An opinion piece on time change and the future of this tradition.
time-change-daylight-saving

I hope you enjoyed your sleep on Sunday.

Other people in North America weren’t so lucky.

The annual time change occurred on Sunday. At some arbitrarily-assigned time, clocks were shifted ahead one hour throughout the country, except for Saskatchewan and Yukon.

(I’ll refrain from the pointless debate on whether those that observe the time change are using daylight saving time, which is the conventional mainstream wisdom, or whether Saskatchewan and Yukon have daylight saving time because they don’t change their clocks, as some would have you believe).

I’ve always liked the concept of having the extra hour of daylight in the evening at the expense of early morning hours, at least from April to October. Give me more time to be outdoors in the evening. Give me an extra hour of daylight to take photos at the Estevan Motor Speedway, the local ball diamonds or other outdoor activities that we have in the southeast during the most-fun months.

Give me an extra hour of daylight to go jogging at the track south of the Estevan Comprehensive School, or to go walking on the pathways in our community.

If I get home at 8 p.m. from work, it gives me an extra hour of daylight so I can barbecue my supper, or just have supper on the patio while it’s still daylight.

Obviously there are downsides. Farmers won’t be happy. Many will have to get up to do chores in the dark.

If we change our clocks or, according to some, “observe daylight saving time”, it would take away part of the uniqueness of one of the really cool attractions in the southeast: the ninth hole at the Gateway Cities Golf Course at North Portal. Your tee shot would still land in a different country (if you do it right), but it wouldn’t land one hour later. Saskatchewan and North Dakota would be on the same time?

And would that mean that it would be two hours of difference instead of one between Saskatchewan and B.C.? Right now, it’s easier to call my family or to watch the Vancouver Canucks play. (Thankfully, the Canucks are easier to watch now than a few weeks ago).

The concept of “daylight saving time” seems to be losing support each year. Twenty years ago, Saskatchewan was a punchline because we didn’t change our clocks. We were viewed as backwater because we couldn’t figure out, or remember, that you set your clocks ahead in the spring and turn them back in the fall. Now we’re the envy of a lot of people.

A motion to adopt daylight saving time was passed at the 2001 Saskatchewan Urban Municipalizes Association’s convention. Of course, nothing came of it.

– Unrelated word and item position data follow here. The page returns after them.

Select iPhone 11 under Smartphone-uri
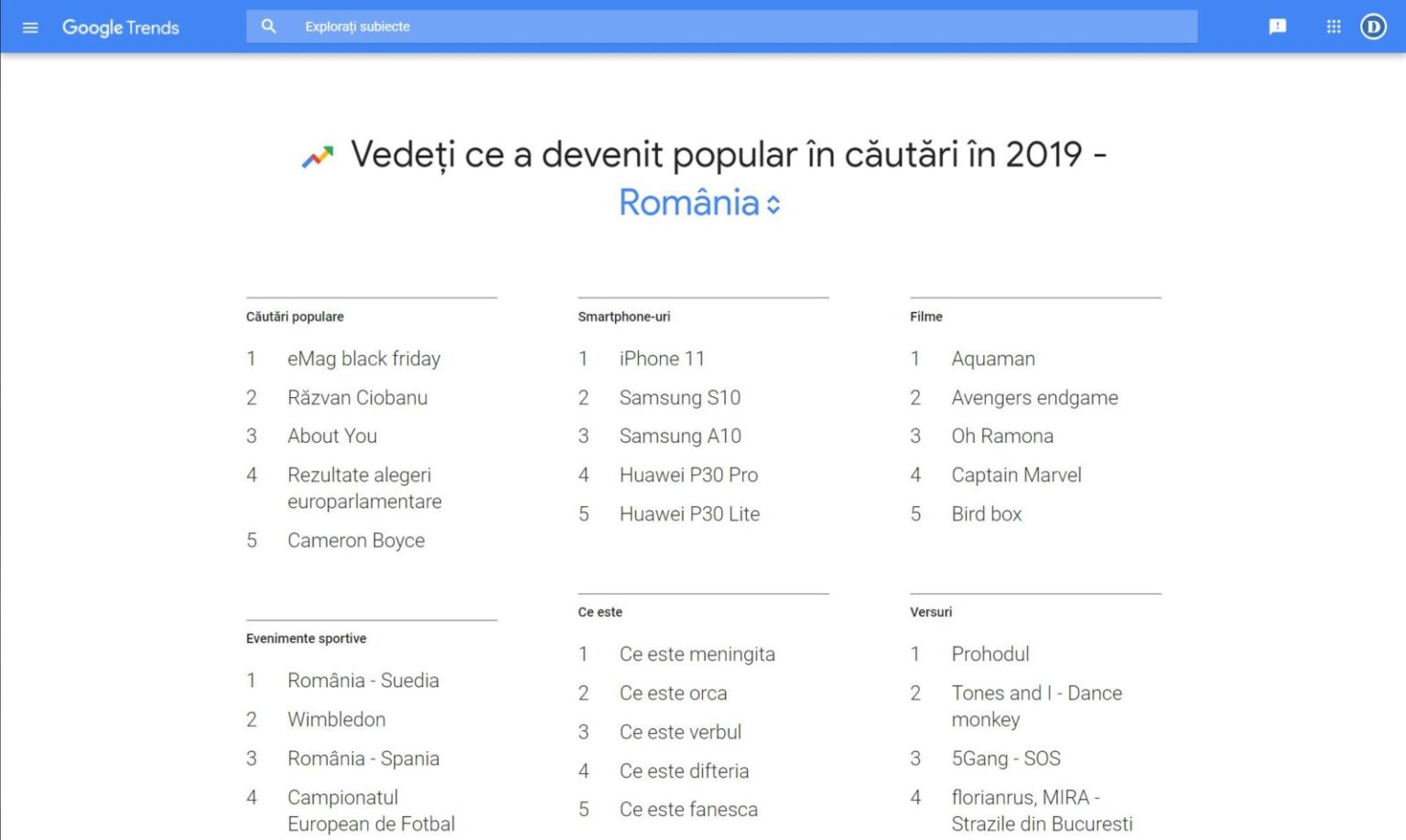 coord(661,359)
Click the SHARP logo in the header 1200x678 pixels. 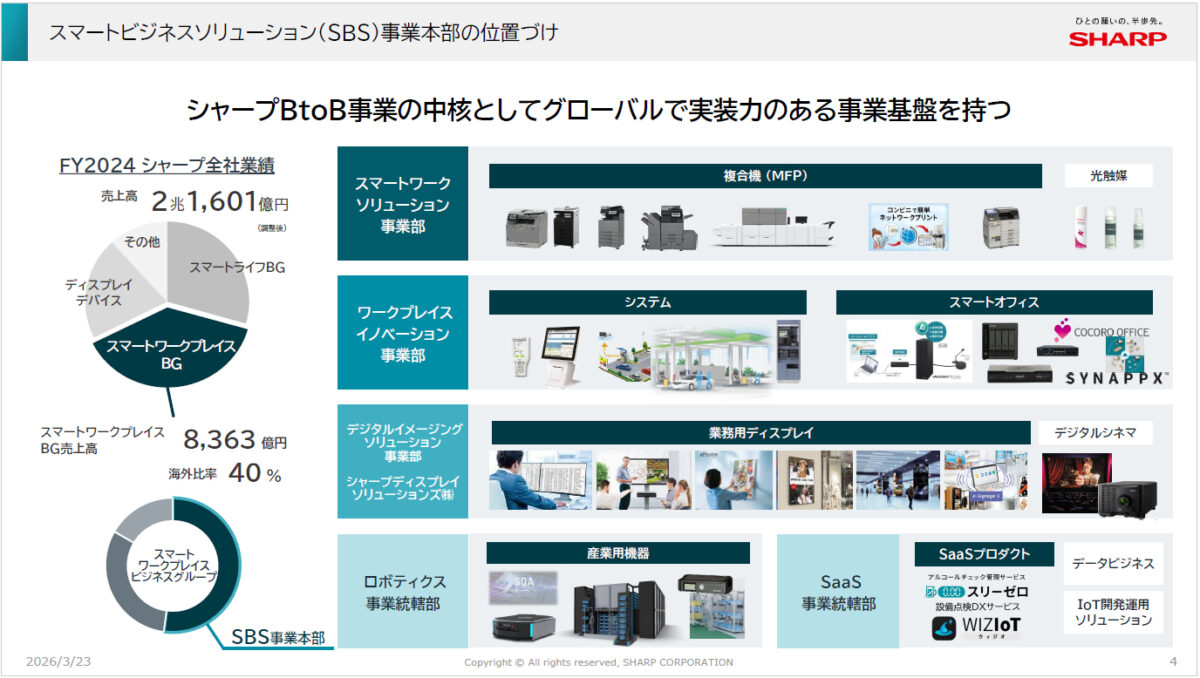[x=1117, y=39]
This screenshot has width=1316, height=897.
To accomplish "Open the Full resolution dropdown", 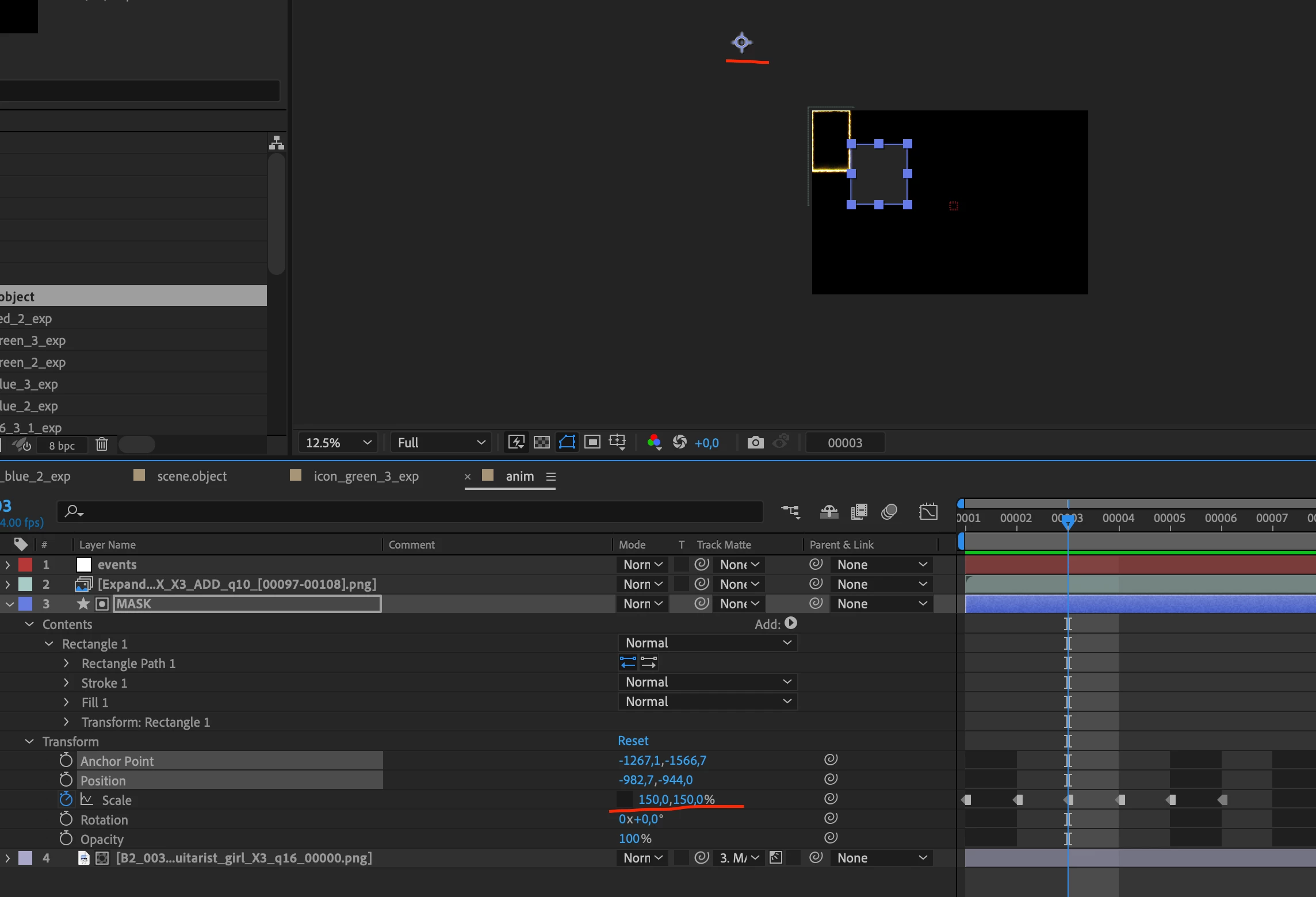I will [441, 443].
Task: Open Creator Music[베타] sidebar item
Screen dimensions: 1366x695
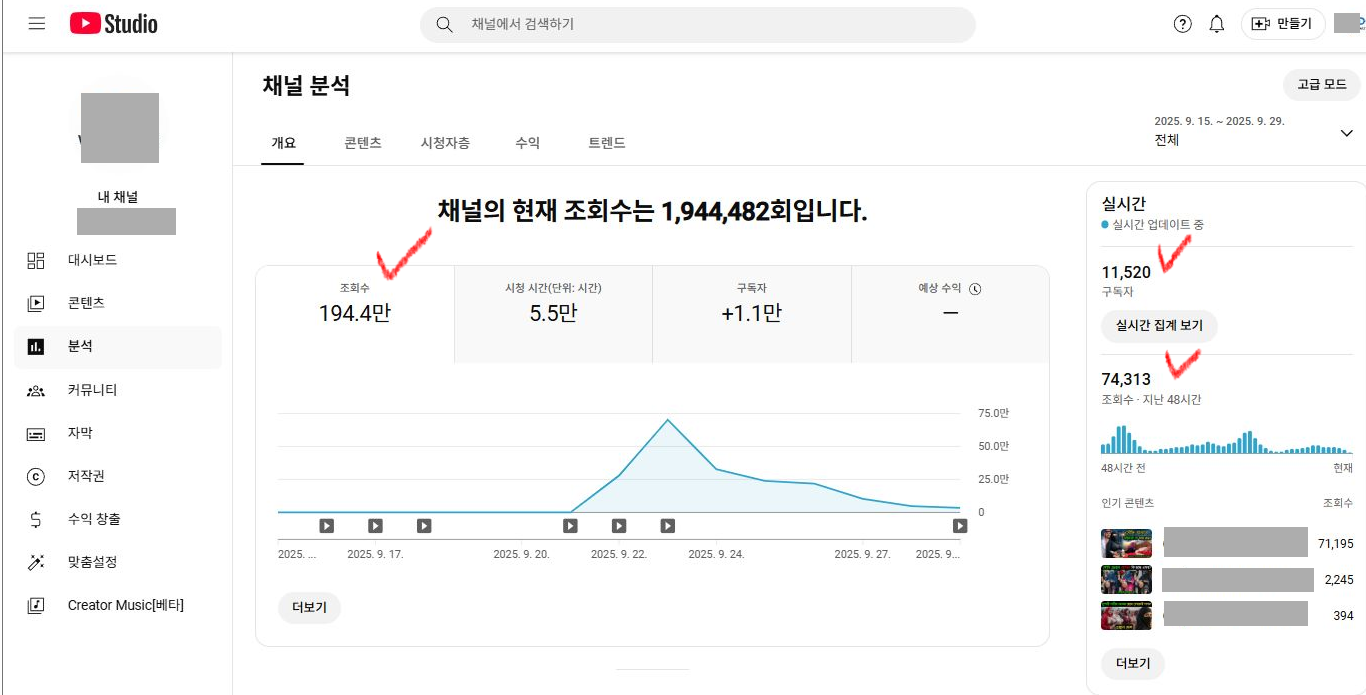Action: point(125,605)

There was also talk at one time of bringing DST in for the eastern half of the province. I think Saskatoon might have been the dividing line. Again, the debate eventually faded.

If you’ve been in Consul in southwest Saskatchewan on or around the longest day of the year, you can understand why they might want the status quo. It’s still daylight at close to 10 p.m. as it is. They don’t need another hour of daylight in the evening.

It seems like the dissatisfaction with the time change started in 2007, when the date for it starting was switched from the first Sunday of April to the second Sunday in March, and the end was pushed back a week from the first Sunday in November to the second.

If we changed our clocks, we would have had sunrise on March 12 at 8:12 a.m. instead of 7:12 a.m. If it started in early April, as it used to, sunrise would have been around 7:45 a.m. instead of 6:45 a.m.

For Canadians and those in many parts of the northern U.S., winter conditions still exist, so our outdoor tourism attractions aren’t seeing the benefit of “daylight saving time” starting on March 12.

My guess is that during my lifetime, the concept of changing our clocks will be abandoned as more people question the practice. In fact, the change might come sooner. It’s going to take a group of jurisdictions to come together. B.C. has said it would consider dropping the time change, but it would need Washington, Oregon and California to be on board.

Once the first domino falls, others will go down as well until DST is a distant memory.